In conclusion, our results demonstrated that the heart was a target organ of 4-OP and that 4-OP exposure led to mitochondrial damage, autophagy, and damage in common carp hearts. 4-OP exposure increased the levels of miR-144, Beclin1, RB1CC1, ULK1, LC3-I, LC3-II, ATG5, ATG12, and ATG13, and decreased the levels of PI3K, AKT, mTOR, and SQSTM1, and induced autophagy. miR-144 mediated autophagy via targeting PI3K, mTOR, and SQSTM1, and the miR-144/PI3K-AKT-mTOR/ULK1 pathway may took part in 4-OP induced autophagy.
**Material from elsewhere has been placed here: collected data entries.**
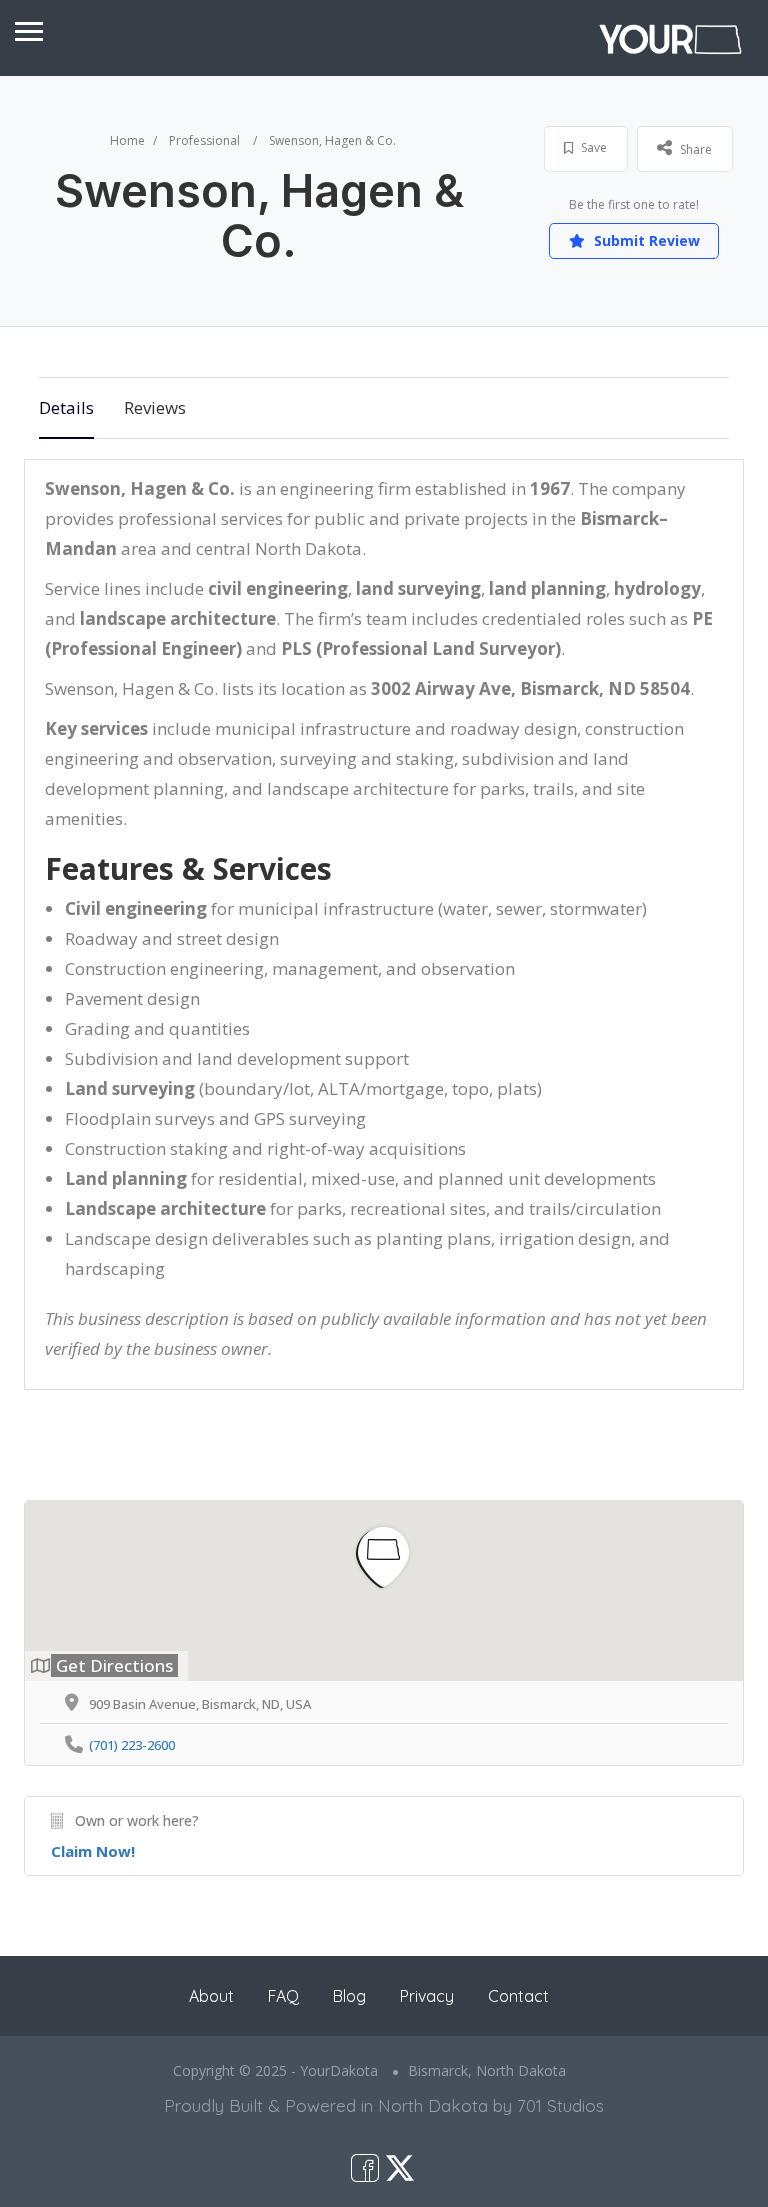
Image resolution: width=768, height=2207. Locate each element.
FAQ (283, 1996)
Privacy (427, 1996)
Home (127, 140)
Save (592, 147)
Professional (204, 140)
In addition, 4-OP exposure upregulated mitochondrial fission genes (Mff, Drp1, and Fis1) and downregulated mitochondrial fusion genes (Mfn1, Mfn2, and Opa1), and resulted in an imbalance between mitochondrial fission and mitochondrial fusion and mitochondrial dynamics imbalance, as well as mitochondrial damage. The Mff-Drp1 axis was involved in 4-OP-caused mitochondrial dynamics imbalance. Mitochondrial dynamics imbalance mediated autophagy via the Mfn2-SQSTM1, Mfn2/Beclin1, and Mff-LC3-II axes. Interestingly, 4-OP induced energy metabolism disorder, as evidenced by the decrease in four ATPases (Na+K+-ATPase, Ca2+Mg2+-ATPase, Ca2+-ATPase, and Mg2+-ATPase), the increases in four glycolytic enzymes (HK1, HK2, LDHA, and PGK1), the decrease in glycolytic enzyme PGAM2, and the increase in energy sensor AMPK. Energy metabolism disorder mediated 4-OP-caused mitochondrial dynamics imbalance via the AMPK-Mff-Drp1 pathway, and energy metabolism disorder triggered mitochondrial dynamics imbalance-mediated autophagy induced by 4-OP via the AMPK-Mff-LC3-II pathway. We also found that exposure to 4-OP increased H2O2, decreased CAT, SOD, T-AOC, Nrf2, and HO-1, and resulted in oxidative stress. Oxidative stress mediated energy metabolism disorder via the H2O2-AMPK axis. Therefore, our results suggested that oxidative stress triggered energy metabolism disorder, induced mitochondrial dynamics imbalance, and caused autophagy via the H2O2-AMPK-Mff-LC3-II pathway. Our study provided new insights into the molecular mechanism of 4-OP-induced toxicity in common carp and provided potential targets and new information on endocrine disruptors-induced cardiotoxicity in fish. However, whether 4-OP is toxic to other fish species remains unclear, which is a limitation of our study and requires further investigation in the future.

Supplementary Materials

The following supporting information can be downloaded at: https://www.mdpi.com/article/10.3390/metabo15060391/s1, Figure S1: The gel images of three biological replicates for β-actin, SQSTM1, and Beclin1; Table S1: Transcriptome sequencing result of common carp under 4-OP exposure.

Author Contributions

Writing—original draft preparation, methodology, and supervision: M.Q.; Writing—original draft preparation, conceptualization, and methodology: C.J.; conceptualization and methodology: J.L.; formal analysis and investigation: Q.Z.; formal analysis and validation: Y.L. (Yuhao Liu); investigation and validation: Z.H.; investigation and methodology: Y.L. (Yuhang Liu); visualization and data curation: X.L.; writing—review and editing, resources and project administration: X.T.; writing—review and editing and funding acquisition: W.S.; project administration and funding acquisition: Y.T. All authors have read and agreed to the published version of the manuscript.

Funding

This research was funded by the Science and Technology Development Plan Project of Jilin Province (20240302074GX), the Academic Backbone fund of Northeast Agricultural University (20XG29), and the Postdoctoral scientific research developmental fund of Heilongjiang Province (LBH-Z22066).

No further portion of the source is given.